Awantury w domu Katarzyny Grocholi i Doroty Szelągowskiej
Dorota Szelągowska i Katarzyna Grochola dziś cieszą się z silnej więzi, jaką udało im się przez lata wypracować. Jednak gdy dekoratorka wnętrz była dorastającą dziewczyną i mieszkała ze swoją mamą, ich relacje nie należały do najprostszych. Jak wspomniała Dorota w rozmowie z "Vivą!", ich kłótnie bywały bardzo głośne i dramatyczne, jak w przypadku tej sprzed lat, do której doszło w Wigilię.
- Mama kazała mi sprzątać, a ja nie miałam akurat ochoty. Zamknęłam się w pokoju, a ona postanowiła dostać się do środka, wybijając ręką szybę. Chyba potrzebowałyśmy mocnych wrażeń. Nasza relacja była trudna, ale była wynikiem tego, co wydarzyło się w przeszłości - wyznała córka znanej pisarki - opowiadała Dorota Szelągowska.
Po kłótni Katarzyna Grochola musiała poprosić o pomoc sąsiada, by opatrzył jej rękę, zaś Dorota starała się "zrehabilitować" pomocą w domu. Jak stwierdziła w wywiadzie dekoratorka wnętrz - niejednokrotnie dochodziło między nią a mamą do tego typu spięć, a ona nieraz wypowiadała przykre słowa w jej kierunku.
Trudna relacja Doroty Szelągowskiej i Katarzyny Grocholi
Według prezenterki takie intensywne zdarzenie dużo mówi o dawnej dynamice jej relacji z mamą. Gdy była nastolatką, długo siłowały się na słowa i gesty, by pokazać, która z nich ma silniejszy charakter. Dziś prezenterka inaczej patrzy na zachowanie swojej matki sprzed lat i potrafi je usprawiedliwić.
- Mama i ja raniłyśmy się mocno słowami. Dopiero teraz, gdy obserwuję naszą relację, widzę, że wtedy była w takim momencie życia, w takich emocjach i w depresji – tylko wtedy nie nazywało się tego po imieniu – że nie umiała inaczej. I na tamtą chwilę była najlepszą matką, jaką mogła być - dodała Dorota Szelągowska.
Jak przyznała Katarzyna Grochola, choć bardzo kłóciły się z córką, robiła co mogła, by ich więź nie została zerwana. Dziś pisarka wie, że zarówno jej zachowanie, jak i bunt Doroty był wynikiem wychowania, przeszłości i atmosfery panującej w domu.

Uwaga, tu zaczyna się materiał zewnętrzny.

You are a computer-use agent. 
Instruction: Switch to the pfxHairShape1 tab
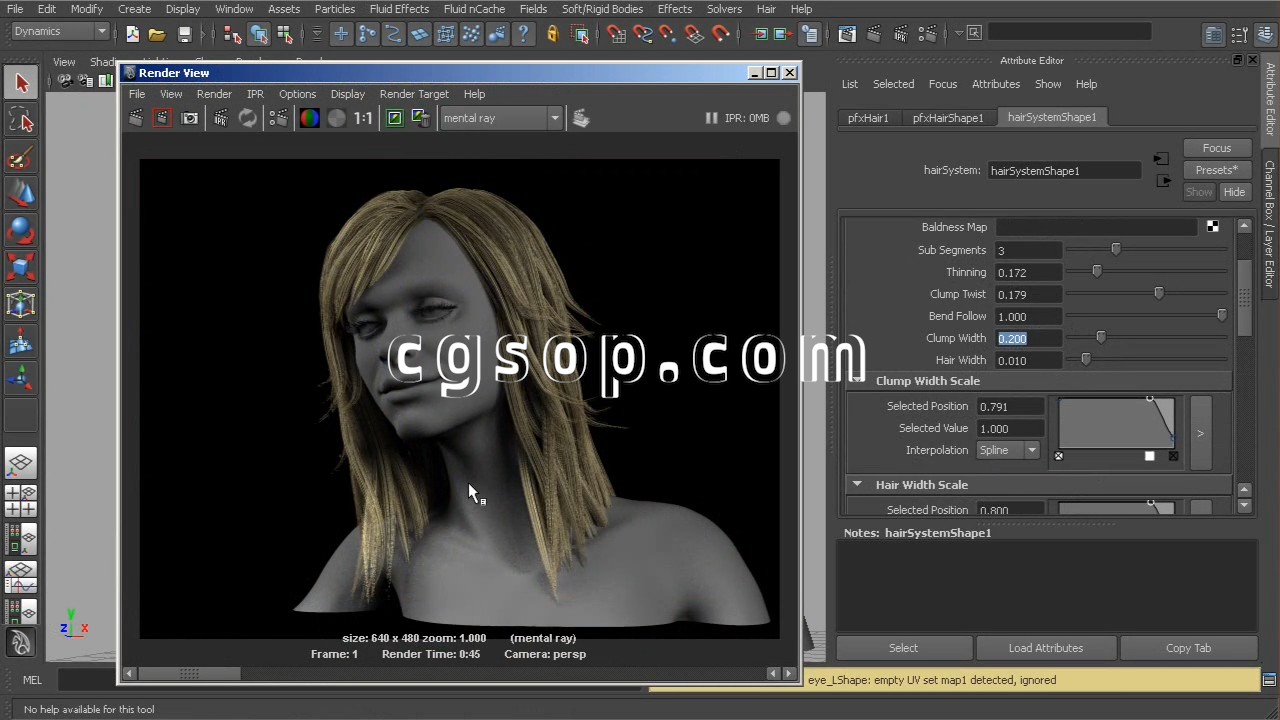click(x=947, y=118)
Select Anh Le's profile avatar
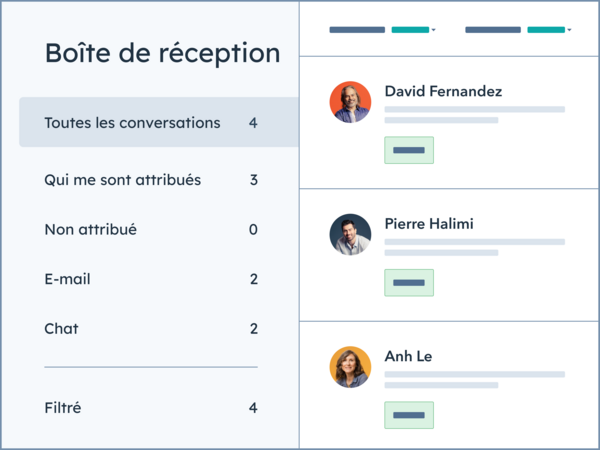The width and height of the screenshot is (600, 450). (x=350, y=367)
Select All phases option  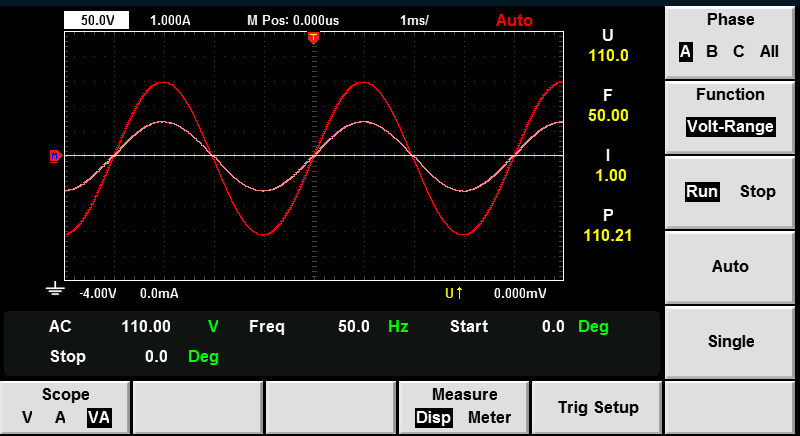(x=769, y=52)
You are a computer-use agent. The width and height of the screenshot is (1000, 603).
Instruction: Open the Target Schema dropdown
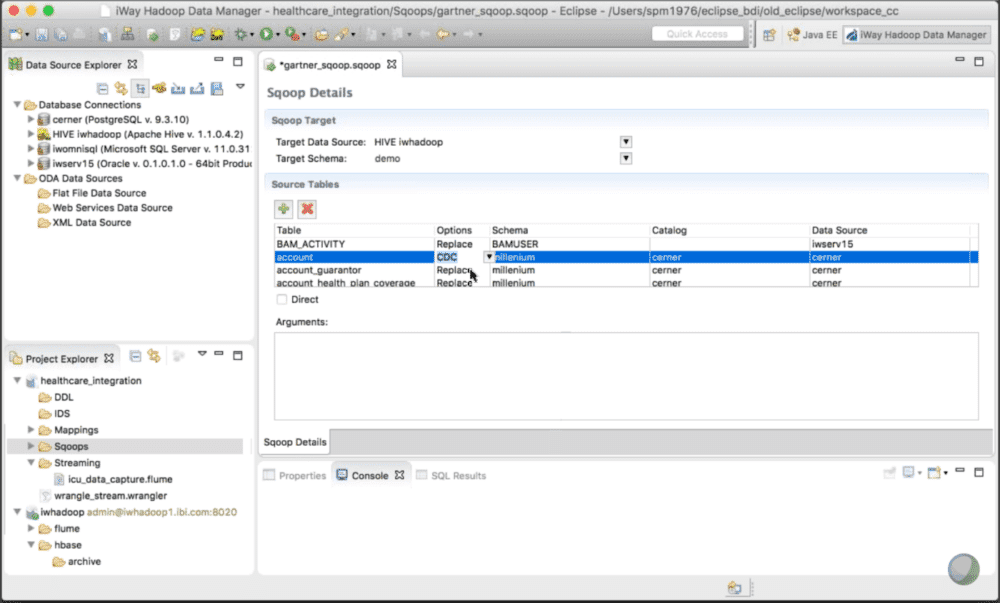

- Nie zapominajmy, że ja też jestem córką swojej matki. Zobaczyłam, co wynikało z przepływu przekazu pokoleniowego. Nie mam pretensji do mojej matki, że zachowywała się tak, jak się zachowywała. Ona po prostu inaczej nie umiała. Była dzieckiem wojny, które samo przeszło największe z możliwych traum w życiu - podsumowała pisarka.
Jesteśmy serwisem kobiecym i tworzymy dla Was treści związane ze stylem życia. Pamiętamy jednak o sytuacji w Ukrainie. Chcesz pomóc? Sprawdź, co możesz zrobić. Pomoc. Informacje. Porady.
Zobacz także:
- Dorota Szelągowska o zmianach w ciele po czterdziestce. "Leżysz sobie na boku, a tu nagle to"
- Tak wygląda dom Doroty Szelągowskiej w Hiszpanii. Fani: "Bajka"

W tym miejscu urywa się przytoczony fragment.